O reaparecimento de doenças erradicadas no Brasil

Enviada em 07/08/2018

De acordo com a Lei da Inércia, um corpo que está em movimento, tende a permanecer em movimento até que surja uma força contrária suficiente para pará-lo. Nesse sentido, percebe-se que o reaparecimento de doenças já erradicadas no Brasil precisam ser combatidas intensamente, devido à gravidade do problema, o qual ocorre em razão da negligência governamental frente às populações carentes e a fragilidade da educação pública.

Em primeira análise, segundo o contratualista John Locke, o ‘‘contrato social’’ é o dever do Estado de garantir a integridade dos cidadãos, todavia o Governo Federal não efetiva esse direito. Isso decorre da falta de investimentos e cuidados nas regiões carentes, como as periferias comunidades, em que a população vive, muitas vezes, sem saneamento básico, contrariando a Constituição Federal de 1988. Por conseguinte, doenças como a Dengue e a Cólera, a qual dependem da falta de saneamento e água parada, reaparecem dentro da população marginalizada.

Em segunda análise, a precária condição educacional é um fator facilitador para a volta de doenças transmissíveis. Em razão da ignorância da população em relação ao contágio e ao combate patológico, enfermidades como a Sífilis, por exemplo, voltam a assolar a população, já que, muitas vezes, as pessoas acham que o principal e único motivo do uso de preservativos é para impedir a gravidez. Dessa maneira, doenças já erradicadas tendem a reaparecer dentro da sociedade, devido a falta de conhecimento que os indivíduos apresentam frente a essa problemática, já que, consoante o filósofo Immanuel Kant, a educação é a principal influenciadora da sociedade.

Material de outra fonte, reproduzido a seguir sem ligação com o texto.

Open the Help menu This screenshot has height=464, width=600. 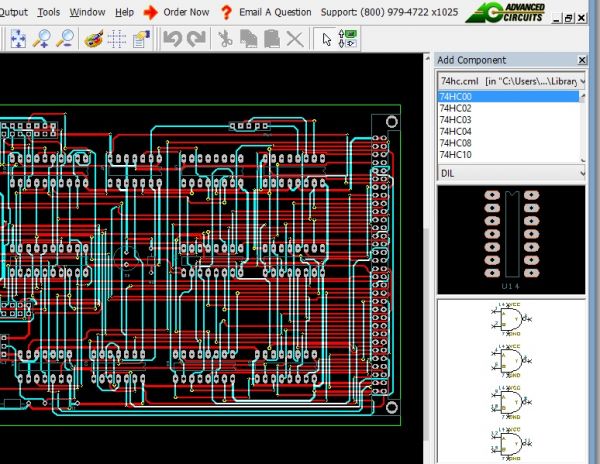click(124, 12)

Logo, torna-se evidente que medidas são necessárias para combater essa tônica. Em virtude disso, cabe ao Governo Federal, em conjunto com empresas público-privada, combater a falta de higiene e sanamento básico dentro das comunidades carentes, por meio de obras e fiscalizações, a fim de dar condições básicas para a população. Ademais, é fundamental que o Ministério da Educação, promova debates e palestras dentro das escolas, com o intuito de educar, conscientizar e ensinar os indivíduos a prevenir o contágio de certas doenças. Dessa forma, será possível mudar a inércia das doenças no Brasil.